**TASK OBJECTIVE:** Format the records as a JSON list of strings, one string per line and no blank lines. Start at the beginning of the records, end with the line containing "click(340, 211)", and leave out the pictures.
— begin DATA ENTRIES —
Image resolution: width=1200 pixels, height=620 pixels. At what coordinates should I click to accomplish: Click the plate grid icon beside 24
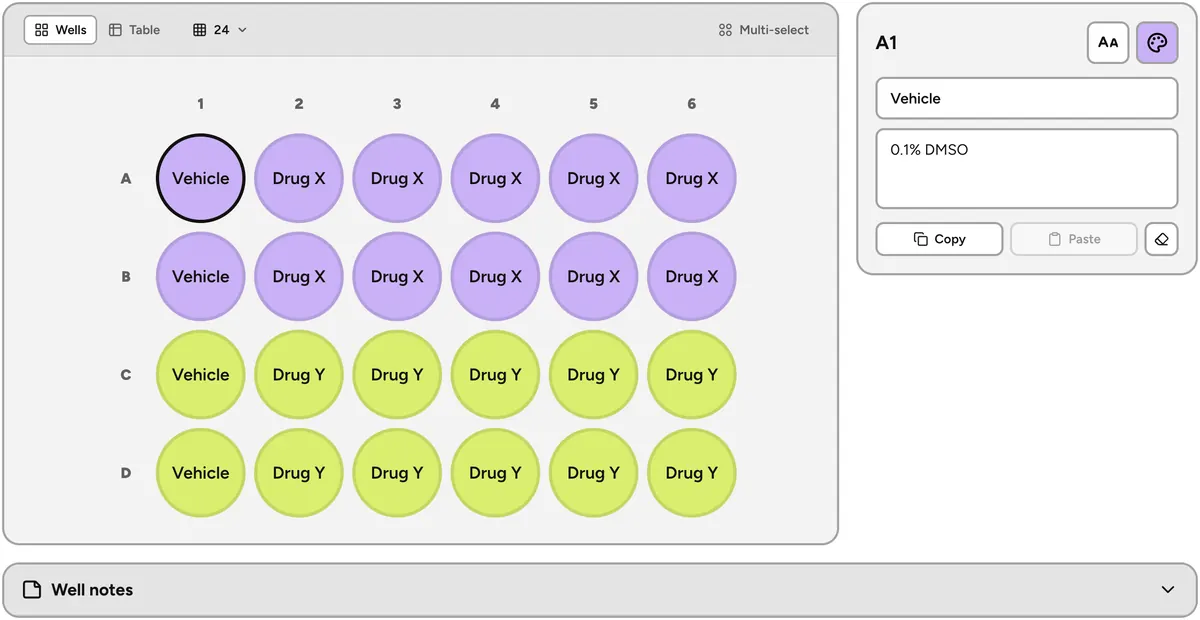[200, 30]
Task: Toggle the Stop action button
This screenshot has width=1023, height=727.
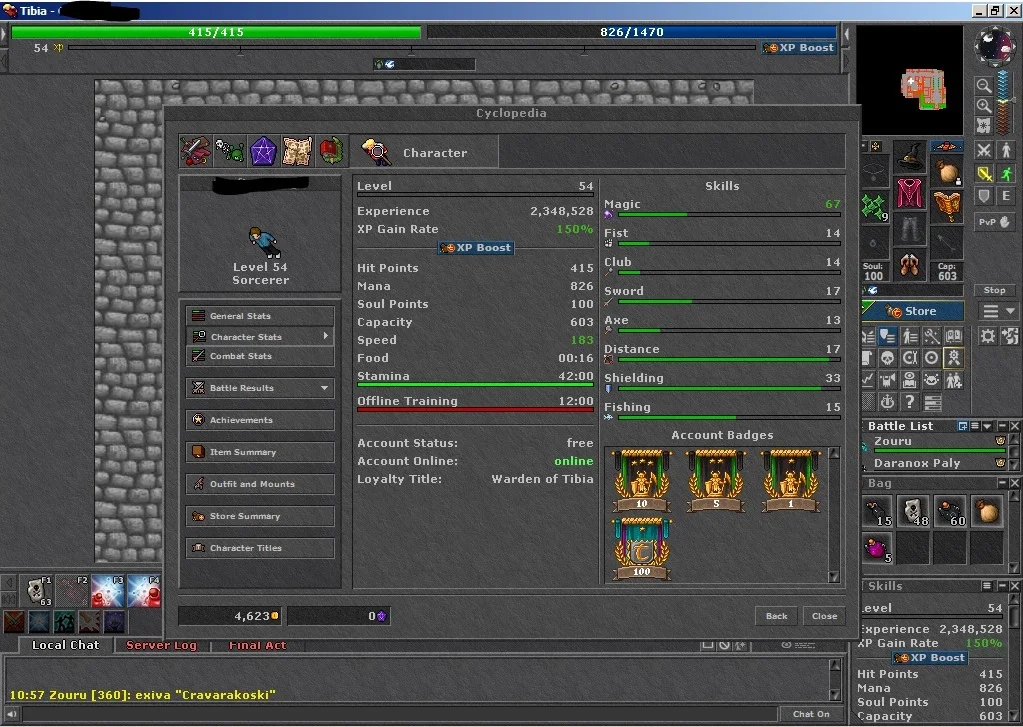Action: pyautogui.click(x=994, y=290)
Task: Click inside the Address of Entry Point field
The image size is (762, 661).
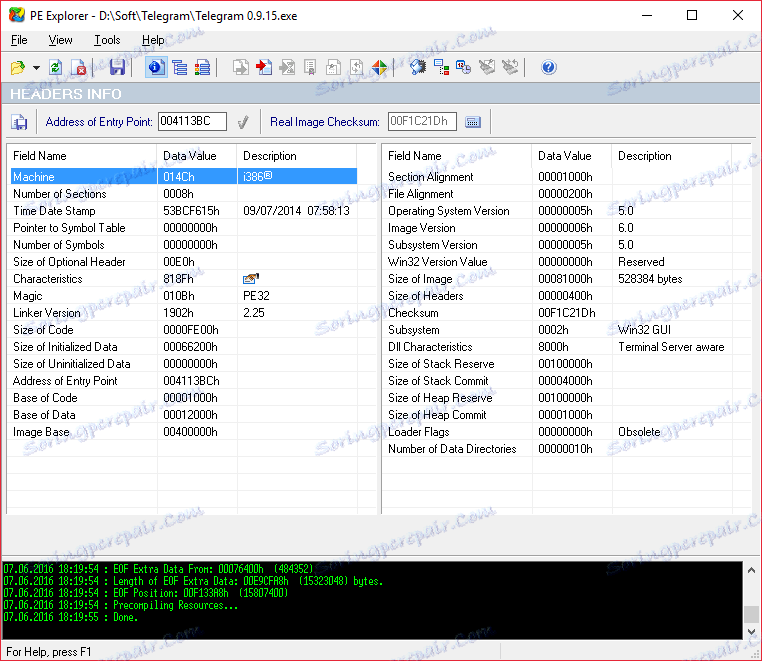Action: click(x=192, y=122)
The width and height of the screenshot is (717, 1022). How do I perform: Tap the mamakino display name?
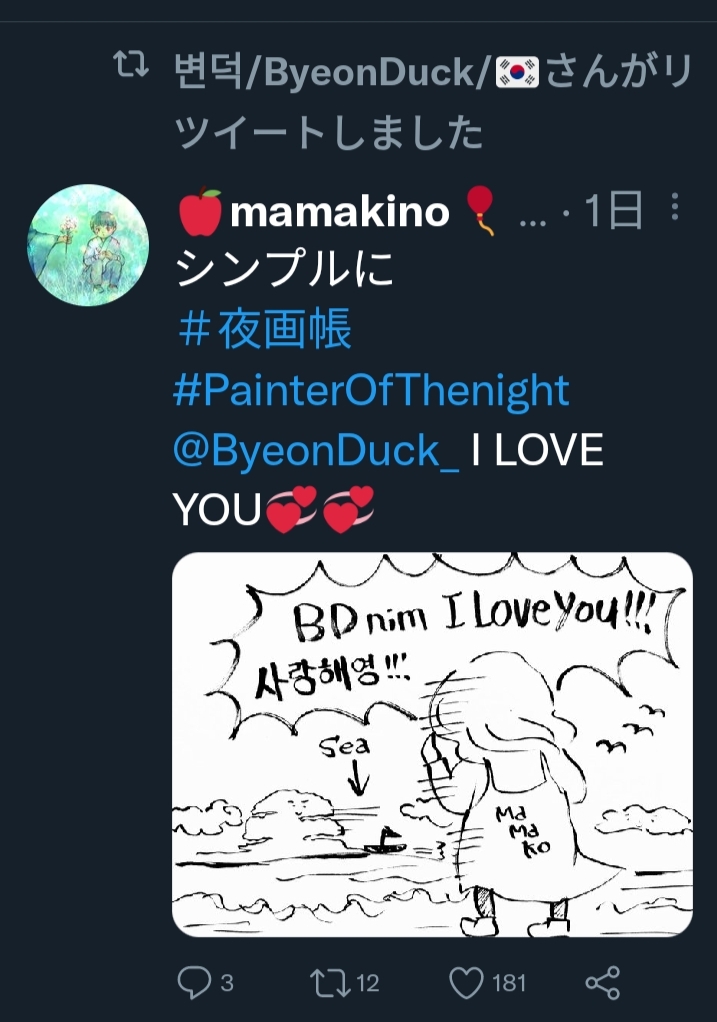click(340, 211)
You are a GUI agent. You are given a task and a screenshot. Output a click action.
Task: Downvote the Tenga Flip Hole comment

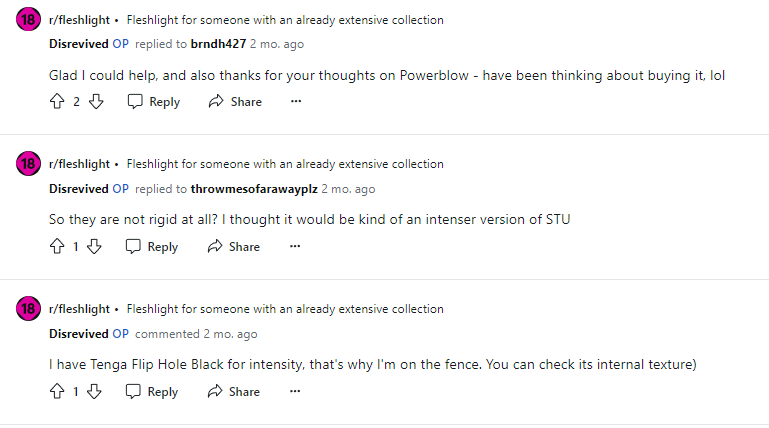pyautogui.click(x=94, y=392)
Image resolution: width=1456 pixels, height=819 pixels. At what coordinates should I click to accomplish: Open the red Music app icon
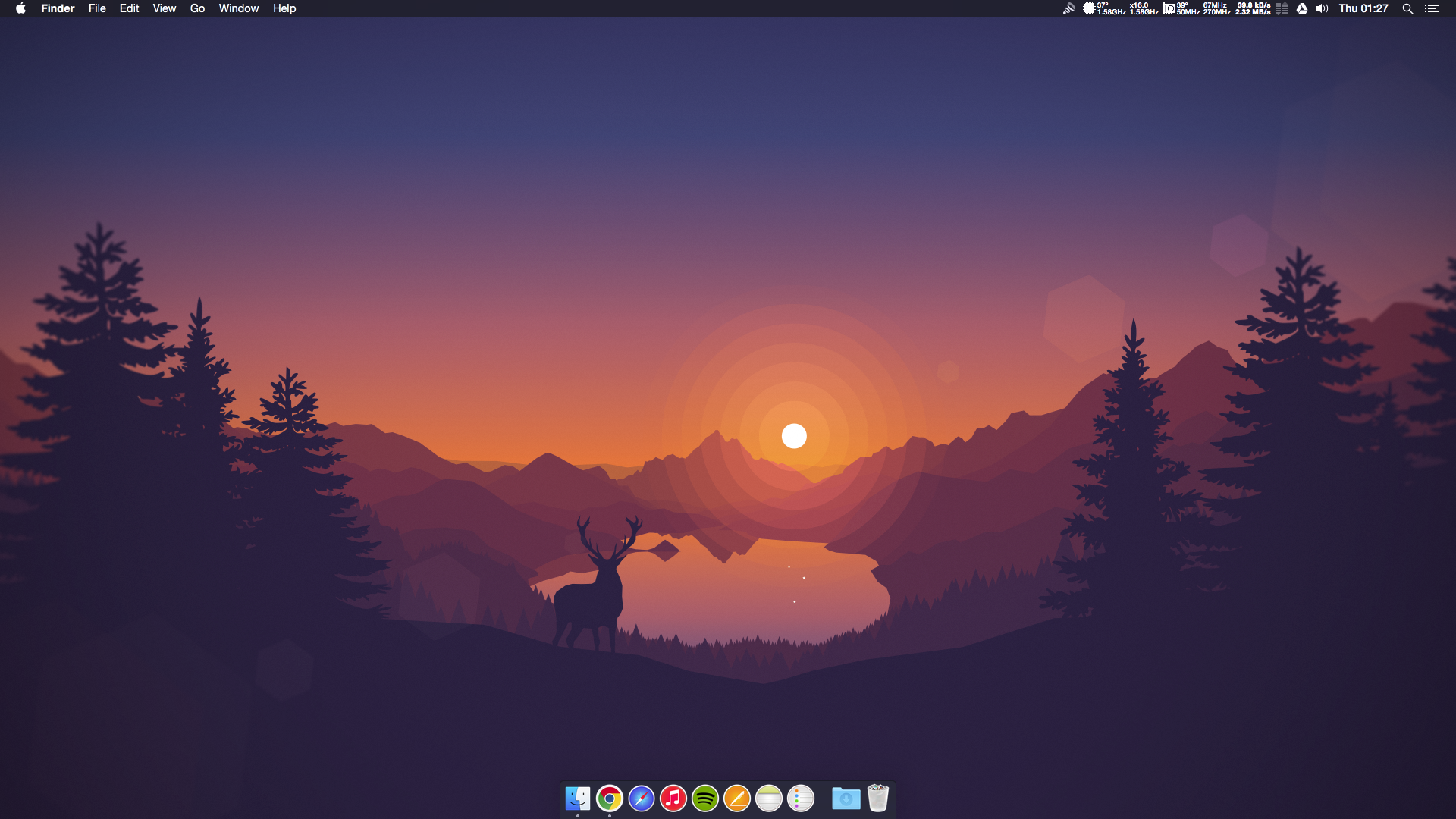[673, 798]
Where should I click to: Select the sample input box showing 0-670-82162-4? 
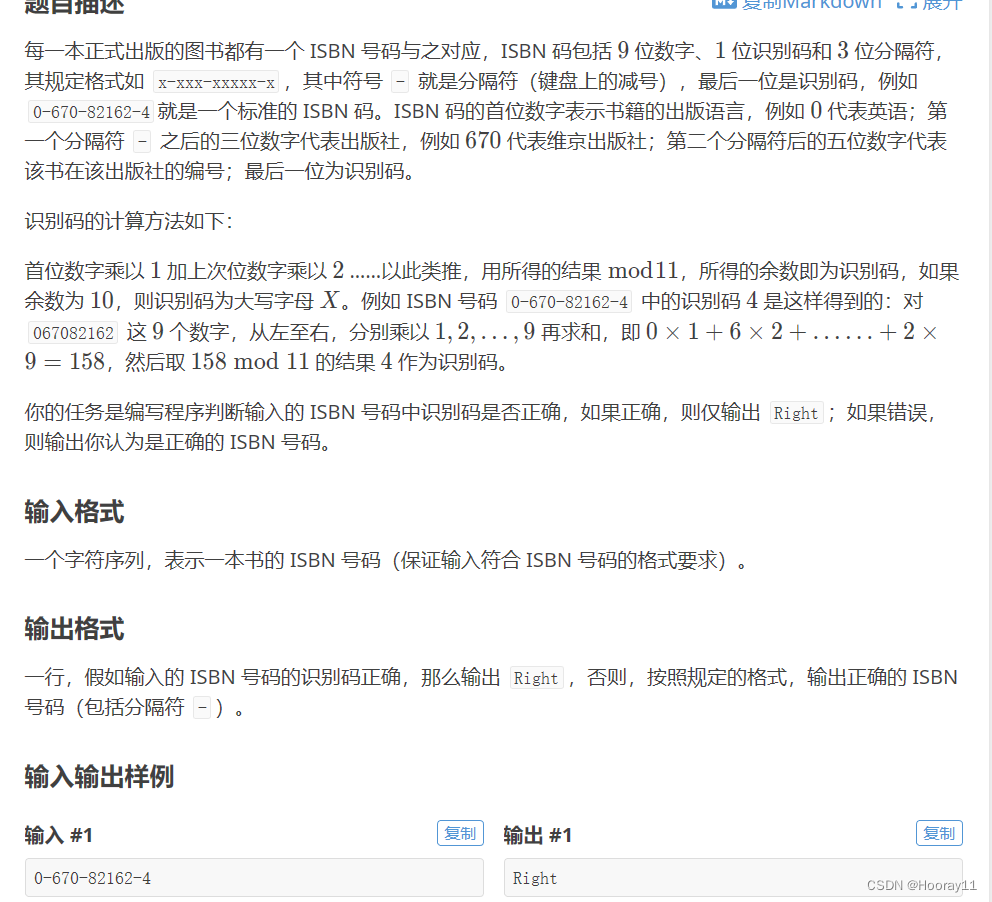(x=253, y=878)
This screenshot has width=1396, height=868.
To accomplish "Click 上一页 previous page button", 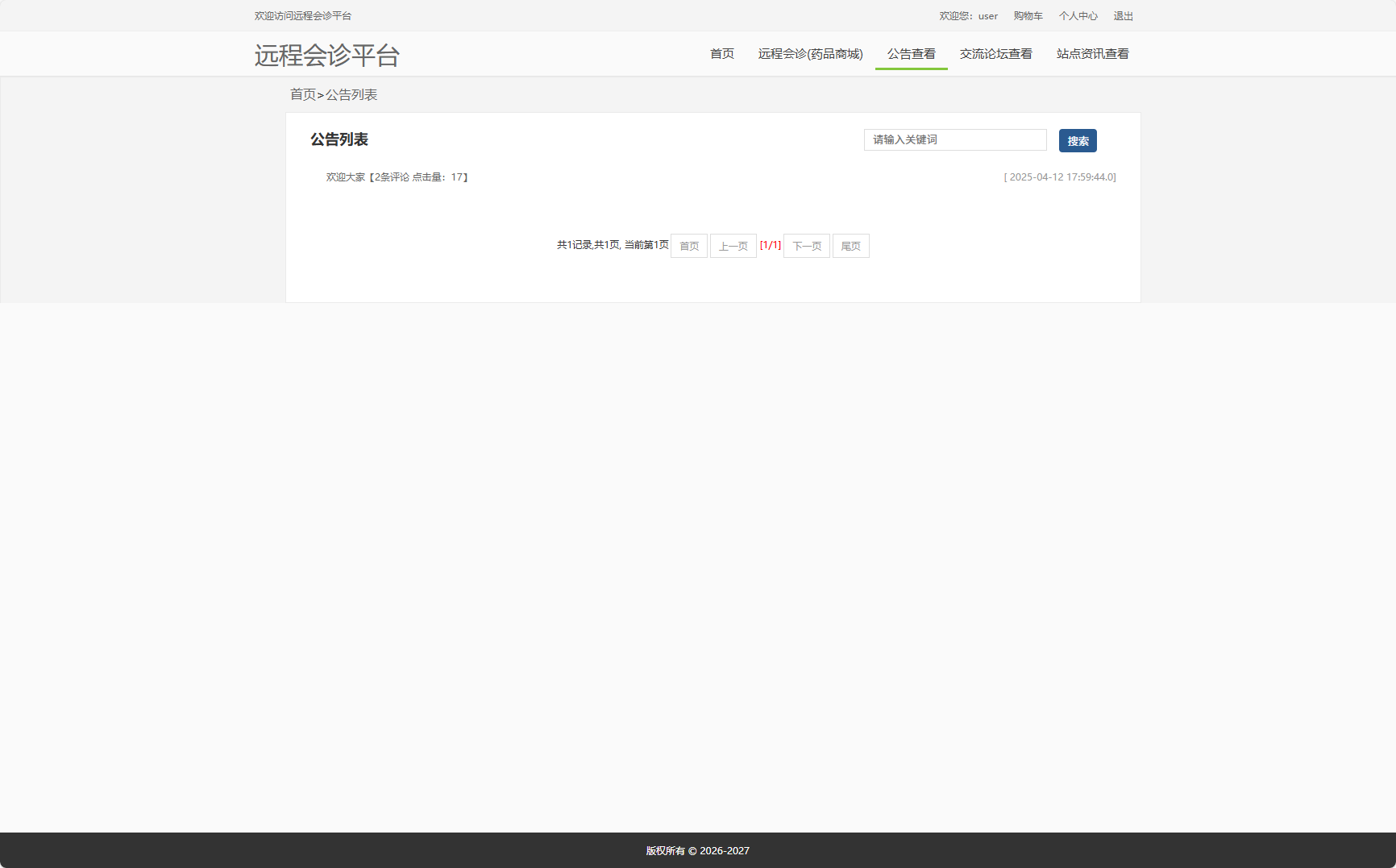I will point(733,246).
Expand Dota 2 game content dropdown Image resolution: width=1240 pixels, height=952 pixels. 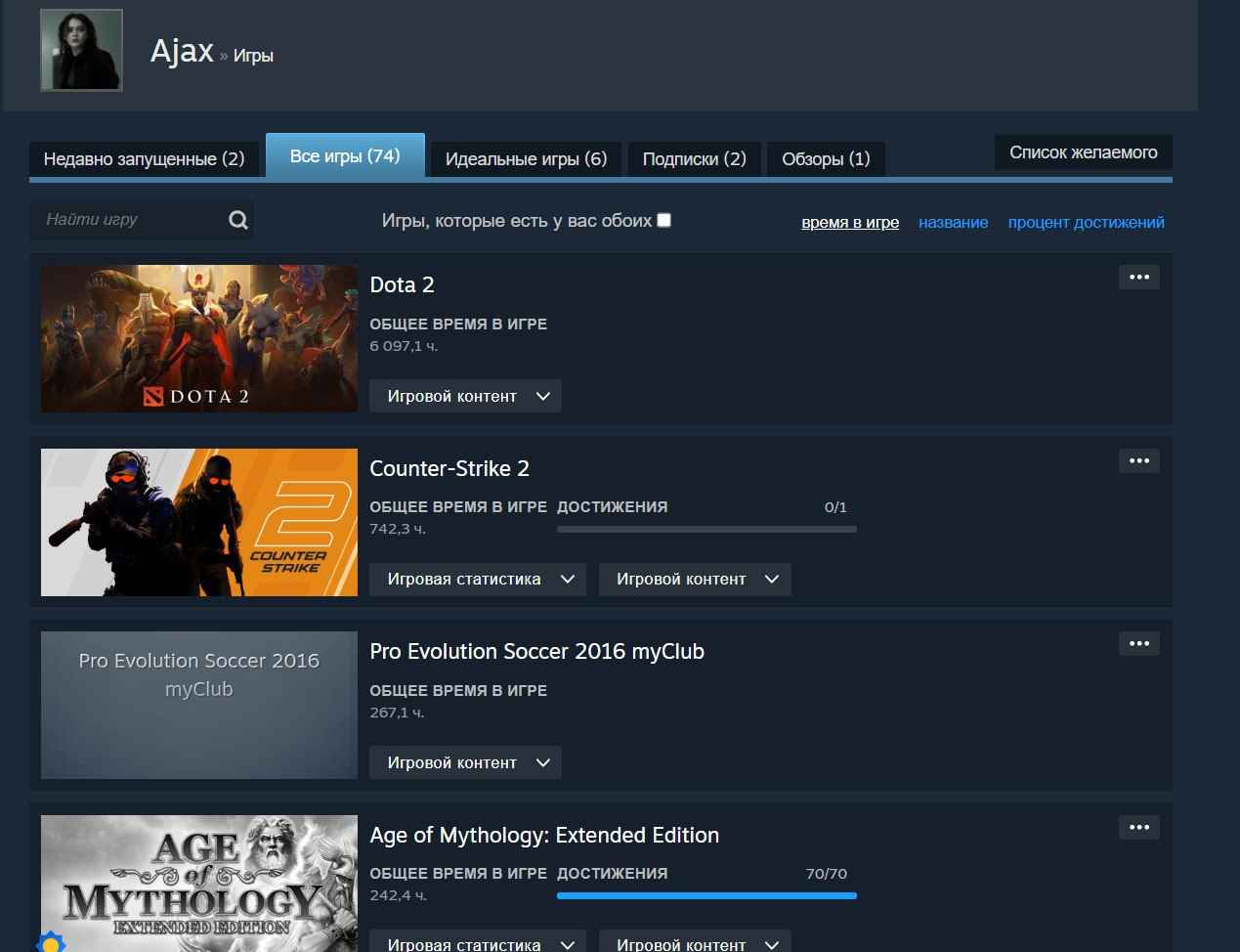click(465, 396)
— end DATA ENTRIES —
**EXPECTED ANSWER:**
[
  "Image resolution: width=1200 pixels, height=620 pixels. At what coordinates should I click to accomplish: Click the plate grid icon beside 24",
  "[200, 30]",
  "Task: Toggle the Stop action button",
  "This screenshot has width=1023, height=727.",
  "Action: pyautogui.click(x=994, y=290)",
  "Task: Click inside the Address of Entry Point field",
  "The image size is (762, 661).",
  "Action: click(x=192, y=122)",
  "The width and height of the screenshot is (717, 1022). How do I perform: Tap the mamakino display name?",
  "click(340, 211)"
]